As sequencing technology continues to advance and costs decrease, there is a growing abundance of whole genome variant calls for G. max that is now accessible in public databases. However, due to the lack of a universally agreed-upon gold standard for generating variant data, there are still limitations in comparing and analyzing these large-scale datasets with individual data. Hence, we suggest that an effective approach for the selection of reliable SNPs would involve the comparison of genome sequences and genotypes across numerous samples, utilizing mutual reference genomes. To test this hypothesis, we employed mapping and genotype calling methods between reference genomes, which enabled us to identify comparable and dependable SNP positions, even when the reference genome changes. As a result, we utilized a reliable set of SNPs to combine Variant Call Format (VCF) from different reference genomes that had already been published and obtained a large and robust dataset that can be utilized for further molecular market-based studies28. In addition, we ascertained that the composition of the reference sequence is vital for the reliability of SNPs, such as the extent to which the quantity of K-mers containing "C" and "G" is high or low. It has been reported that high GC-content and repeat-rich regions are associated with assembly errors, especially in short reads29, which can potentially affect the reliability of genotype calls. As reference genomes have improved, they cover a greater portion of the genome, but challenges still remain in SNP validation. Therefore, we adopted a conservative approach and generated a reliable SNP dataset through mutual comparisons with each reference genome. We conducted a comparison between our reliable SNP dataset and the 170,223 SNPs that had been previously selected for the creation of the 180K AXIOM® SoyaSNP array30. This analysis revealed that 73% of these SNPs (132,319 SNPs) were found within our reliable SNP dataset. By refining the SoyaSNP array using our dataset, we can enhance the reliability of SNP array analyses. Furthermore, we plan to incorporate the updated soybean reference genome (Wm82.a4.v1) into our efforts to further update the set of reliable SNPs.

Currently, our database was created using 167 accessions of cultivated and wild soybeans. However, as we continue to add more datasets to our pipeline, the number of reliable SNPs is expected to increase. We are currently incorporating additional datasets and plan to update our pipeline on a quarterly basis to ensure the inclusion of the latest available data. The “SoyDBean” database has been created to enable researchers to filter and process data that has been built using different pipelines and reference genomes, into set of comparable and reliable SNPs.

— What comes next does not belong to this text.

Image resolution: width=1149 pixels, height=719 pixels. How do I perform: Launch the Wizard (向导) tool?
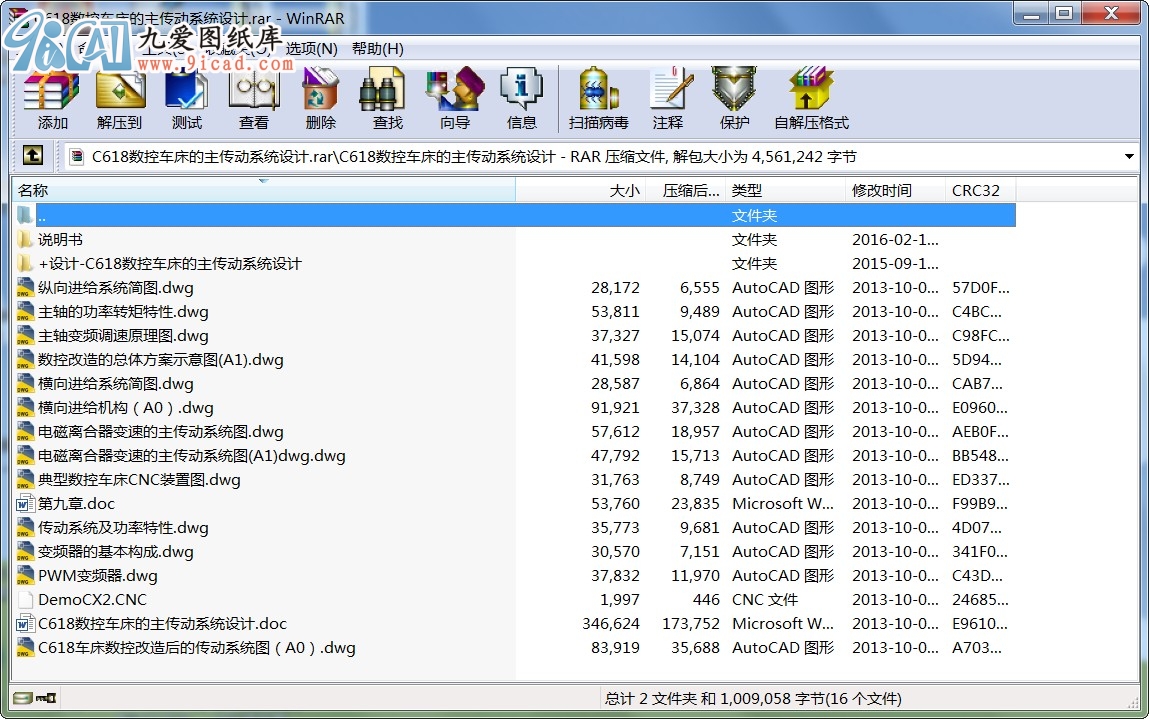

Furthermore, our database offers a G. max SNP dataset that researchers can employ in the BaseRecalibrator step of the GATK pipeline for SNP validation tools. This allows for the calibration of the sequencing data, improving the accuracy and reliability of downstream analyses. By incorporating the reliable SNPs dataset in the calibration process, researcher can reduce systematic errors in the data and improve the quality of our analysis results. This dataset can be accessed at http://soydbean.plantprofile.net/downloads/. Our approach will facilitate the analysis and integration of published variant data, thereby providing researchers with access to a wider range of variation information from various populations. This is expected to increase the likelihood of identifying genomic locations that are associated with desired characteristics, thereby aiding the genome-based breeding process.